Return the records word for word. Any pictures in them are not part of the copy.

::::::

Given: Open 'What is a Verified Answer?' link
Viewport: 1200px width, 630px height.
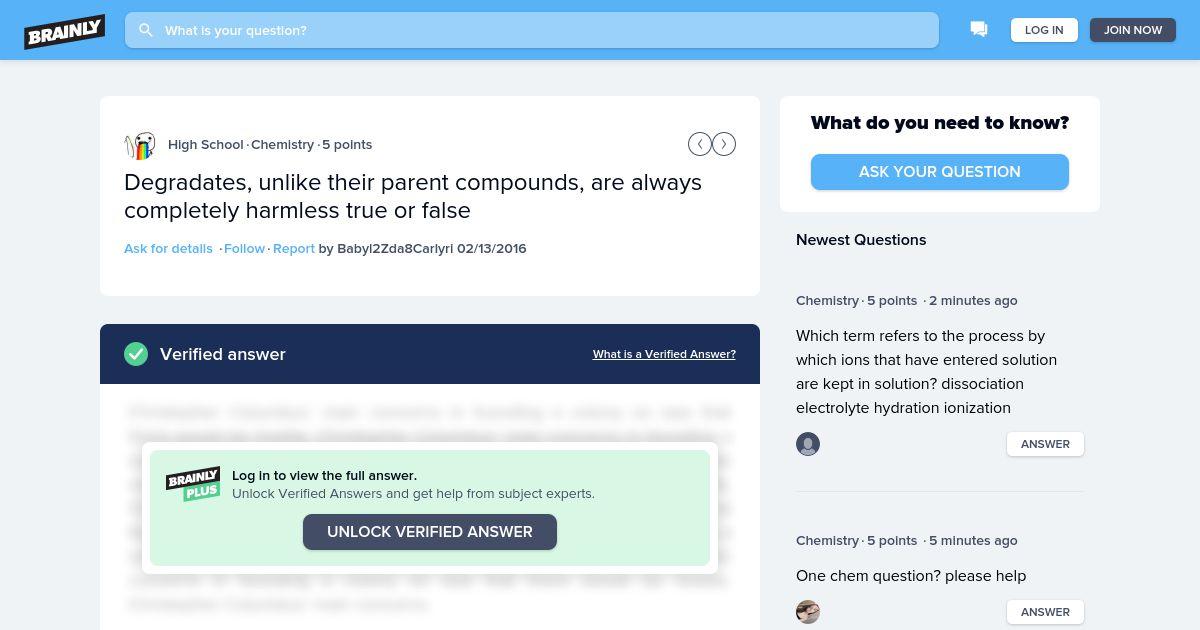Looking at the screenshot, I should [664, 354].
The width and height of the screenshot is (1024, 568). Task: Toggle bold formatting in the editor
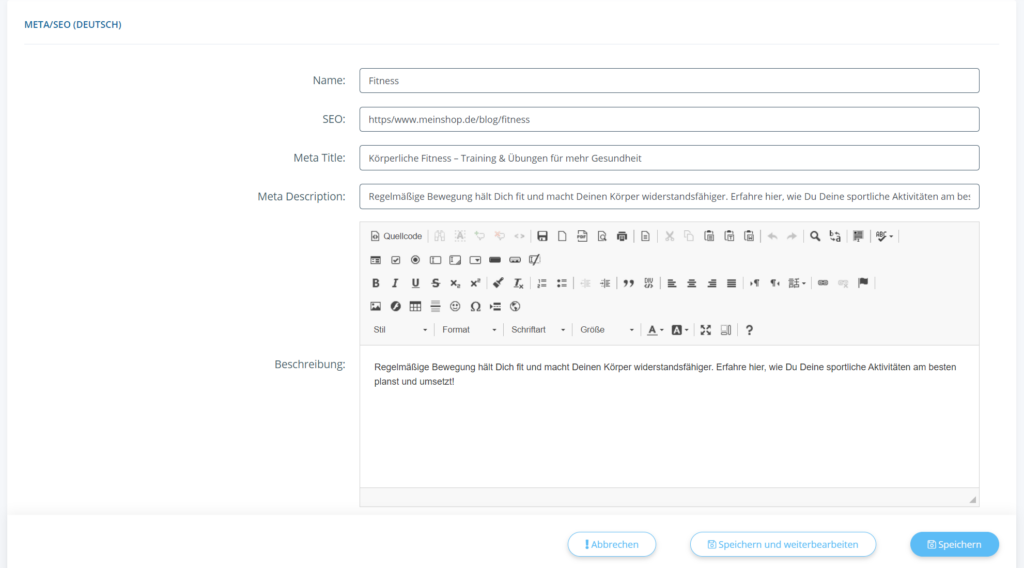point(376,283)
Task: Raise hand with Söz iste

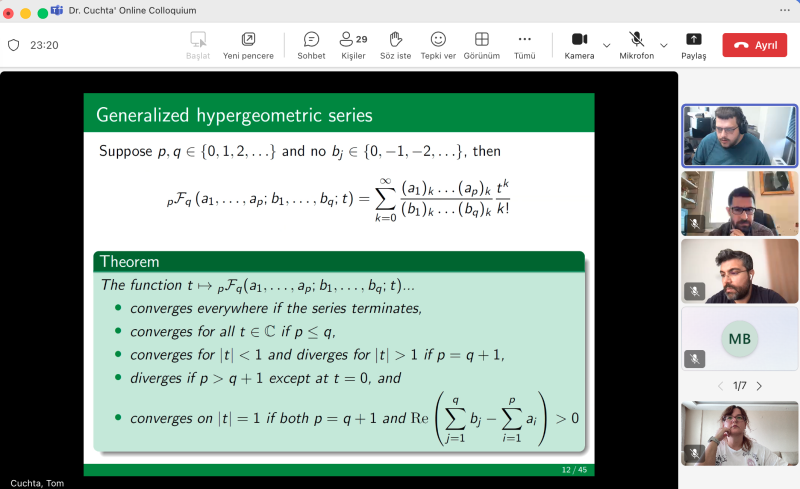Action: coord(395,45)
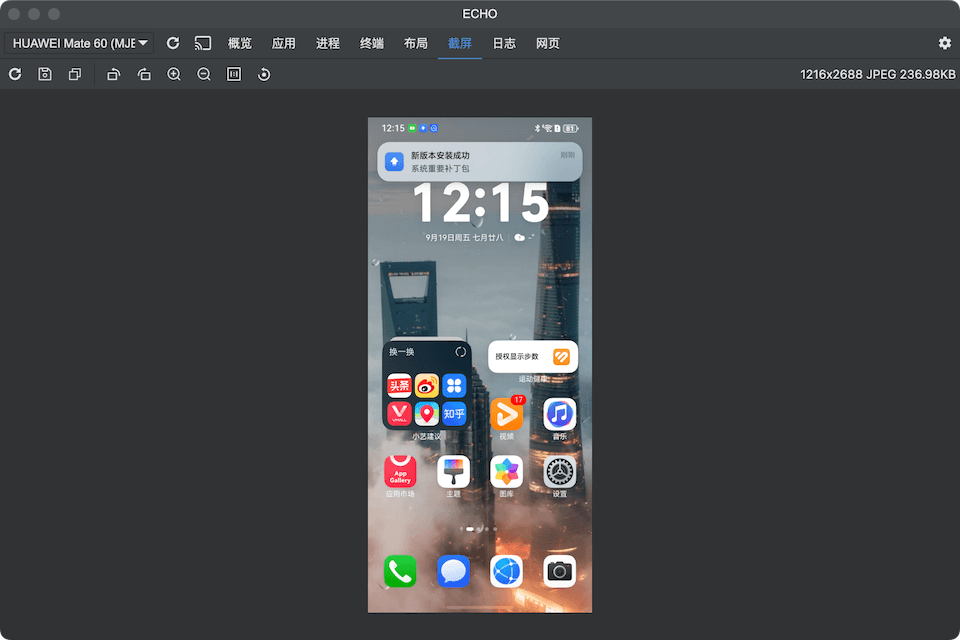This screenshot has width=960, height=640.
Task: Tap the second home screen page dot
Action: (470, 530)
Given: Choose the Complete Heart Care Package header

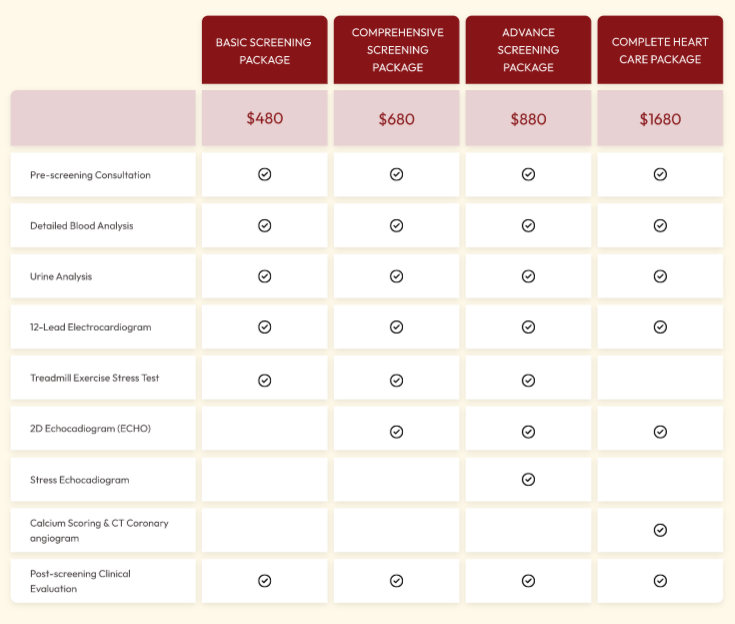Looking at the screenshot, I should pyautogui.click(x=660, y=50).
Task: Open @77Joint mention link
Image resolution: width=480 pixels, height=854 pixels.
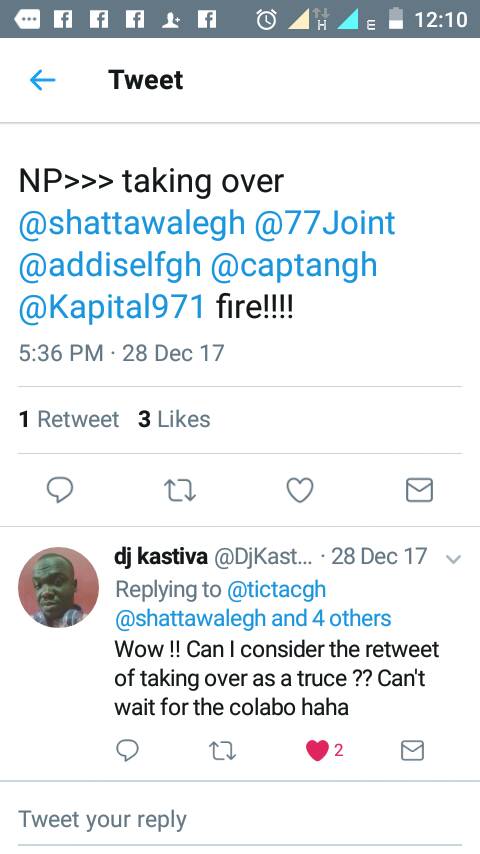Action: [x=325, y=223]
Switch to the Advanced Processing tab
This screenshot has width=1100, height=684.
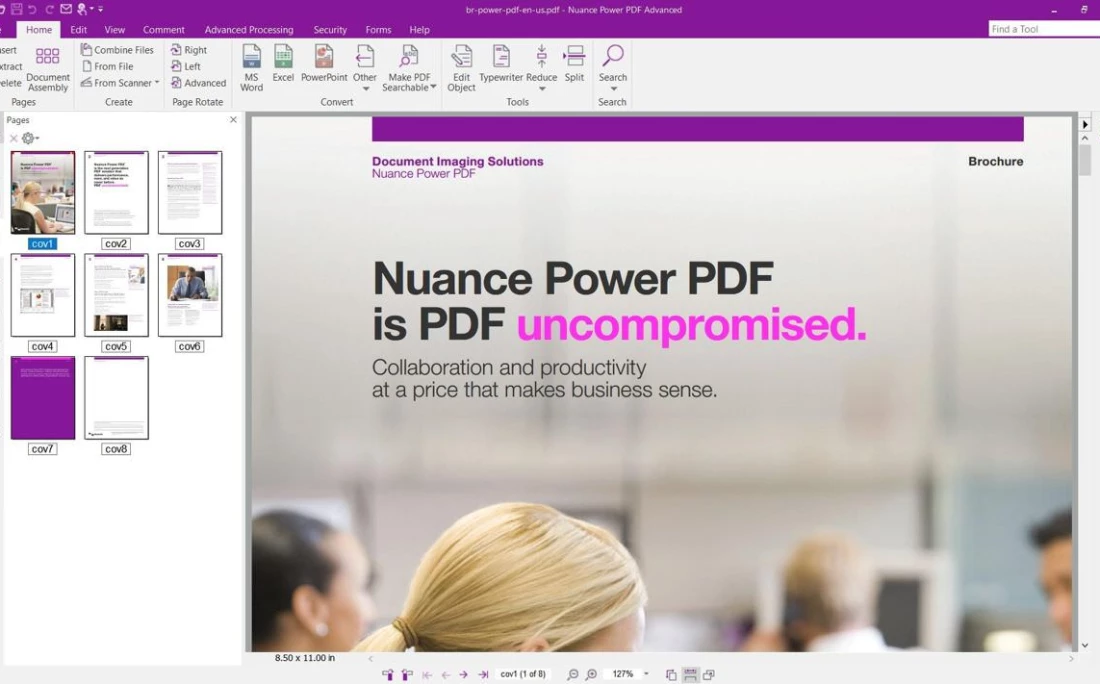pos(249,30)
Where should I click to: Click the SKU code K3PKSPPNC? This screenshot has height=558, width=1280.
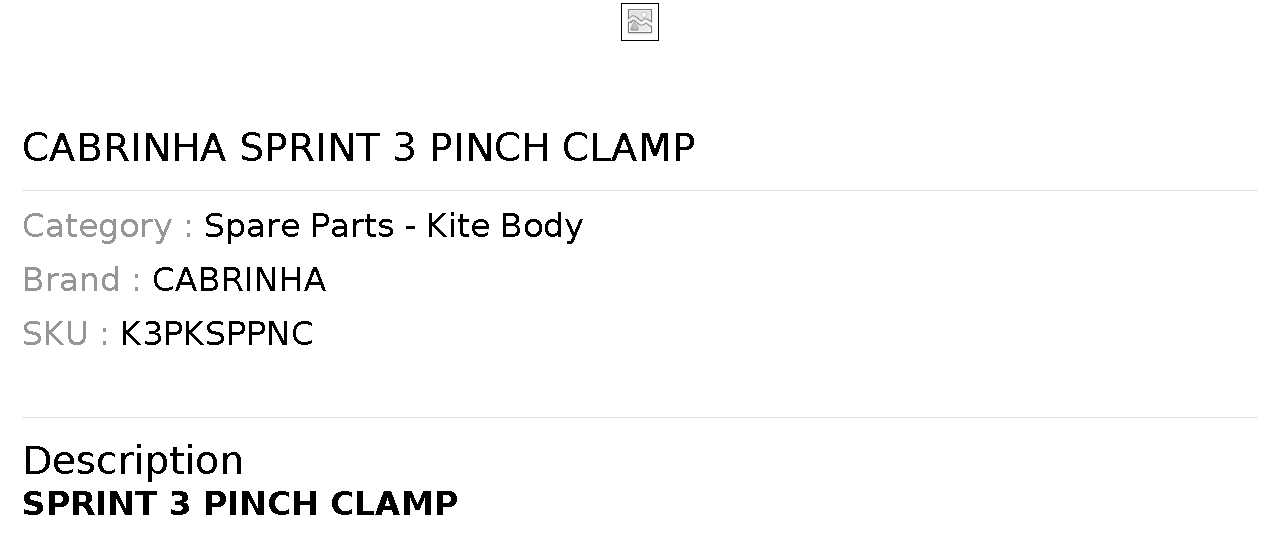click(217, 334)
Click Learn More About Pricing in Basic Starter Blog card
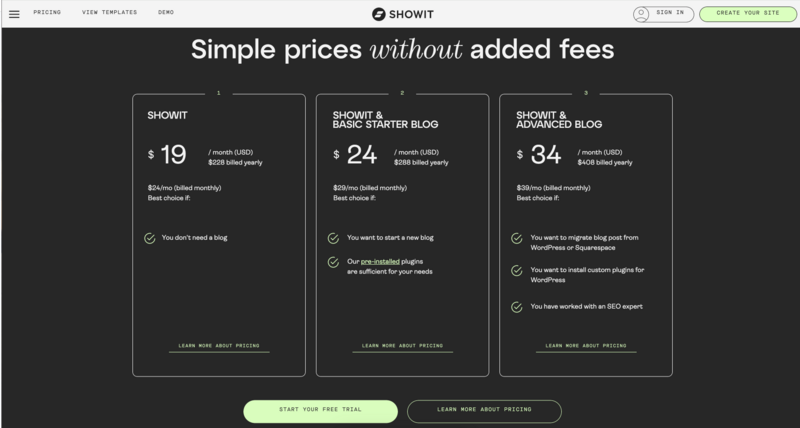 coord(403,346)
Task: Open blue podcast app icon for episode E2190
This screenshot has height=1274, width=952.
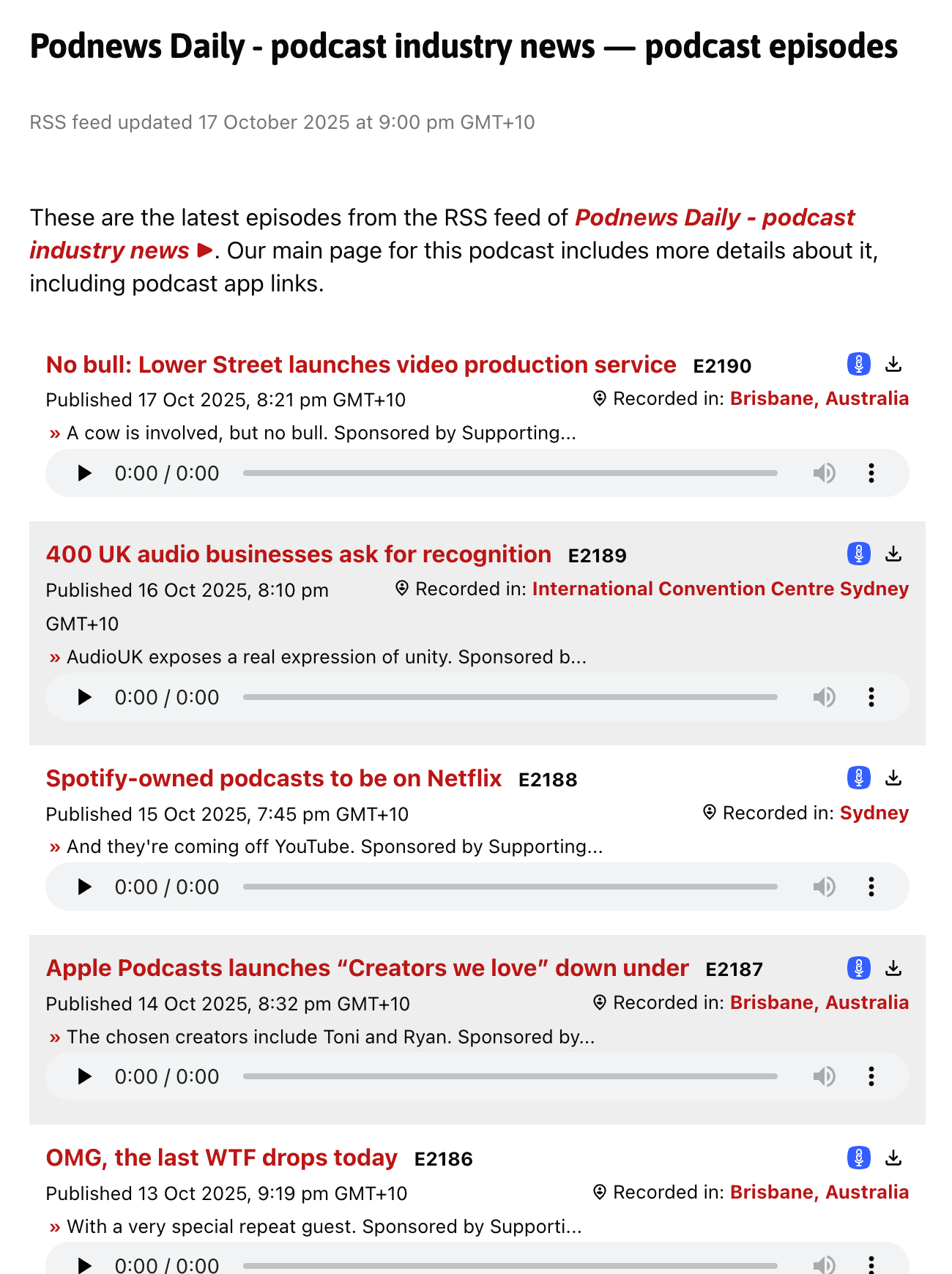Action: [x=858, y=364]
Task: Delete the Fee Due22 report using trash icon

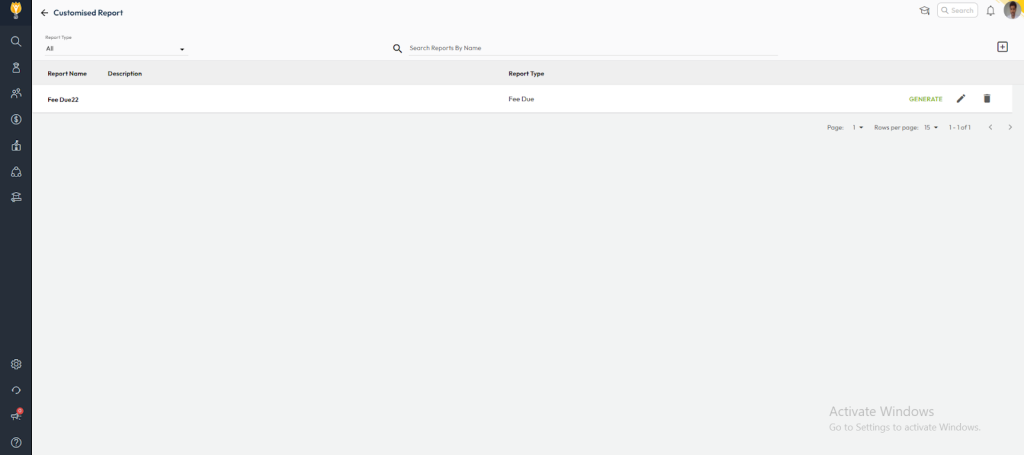Action: [987, 99]
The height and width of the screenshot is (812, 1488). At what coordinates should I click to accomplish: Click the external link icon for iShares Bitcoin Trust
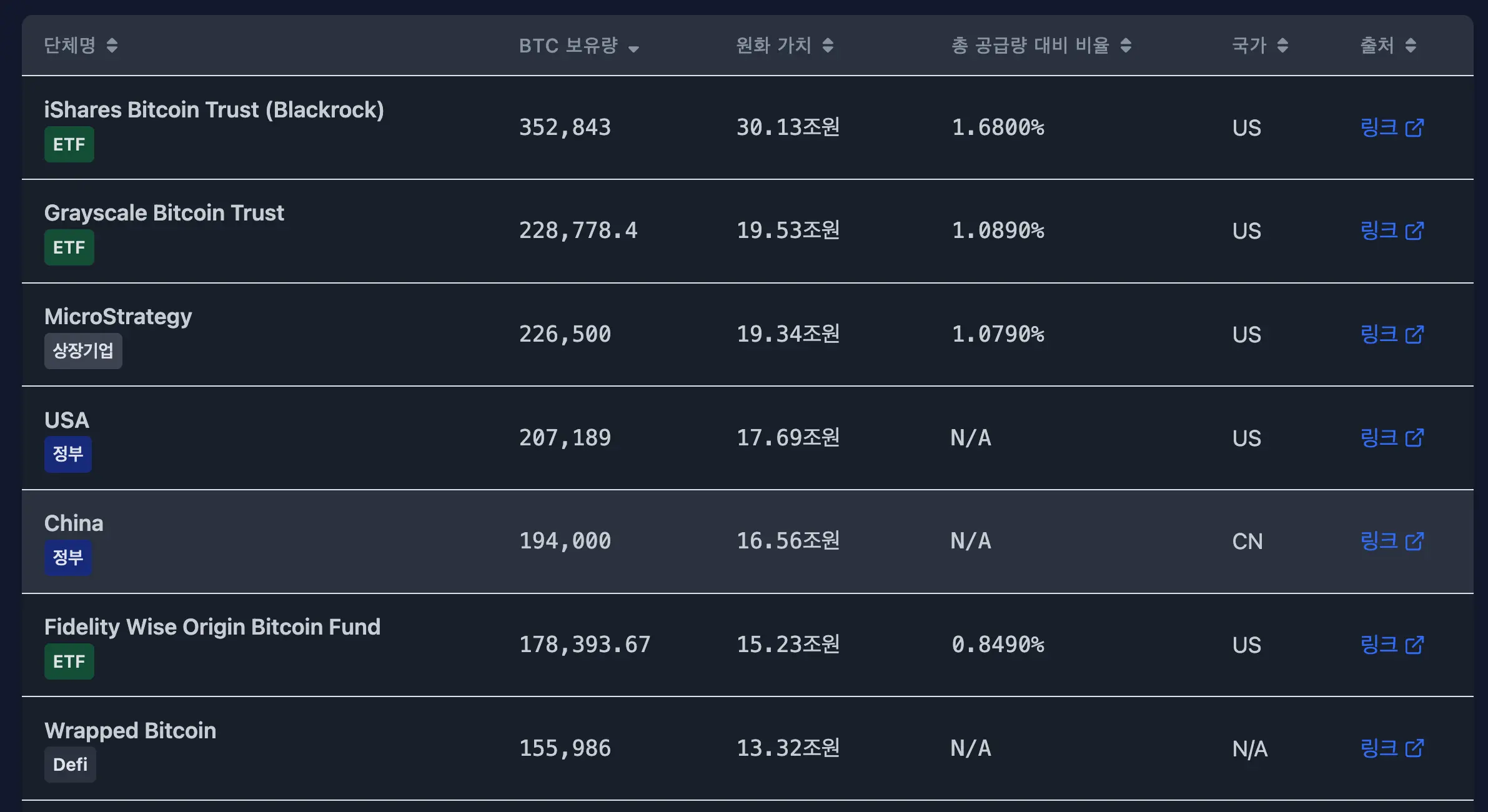coord(1414,128)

::::::

▸ SOLUTION TO THIS EXERCISE
Given: Open 'What is a Verified Answer?' link
Viewport: 1200px width, 630px height.
Looking at the screenshot, I should [664, 354].
The width and height of the screenshot is (1024, 568). Task: Toggle bold formatting in the editor
point(376,283)
Task: Raise hand with Söz iste

Action: coord(395,45)
This screenshot has width=960, height=640.
Task: Tap the second home screen page dot
Action: (470, 530)
Given: Choose the Complete Heart Care Package header

Looking at the screenshot, I should pyautogui.click(x=660, y=50).
Task: Open @77Joint mention link
Image resolution: width=480 pixels, height=854 pixels.
Action: [x=325, y=223]
Switch to the Advanced Processing tab
This screenshot has width=1100, height=684.
pos(249,30)
Where should I click to: Click the SKU code K3PKSPPNC? This screenshot has height=558, width=1280.
click(217, 334)
Click Learn More About Pricing in Basic Starter Blog card
 coord(403,346)
Task: Open blue podcast app icon for episode E2190
This screenshot has height=1274, width=952.
Action: [x=858, y=364]
Task: Delete the Fee Due22 report using trash icon

Action: [987, 99]
The height and width of the screenshot is (812, 1488). At what coordinates should I click to accomplish: Click the external link icon for iShares Bitcoin Trust
coord(1414,128)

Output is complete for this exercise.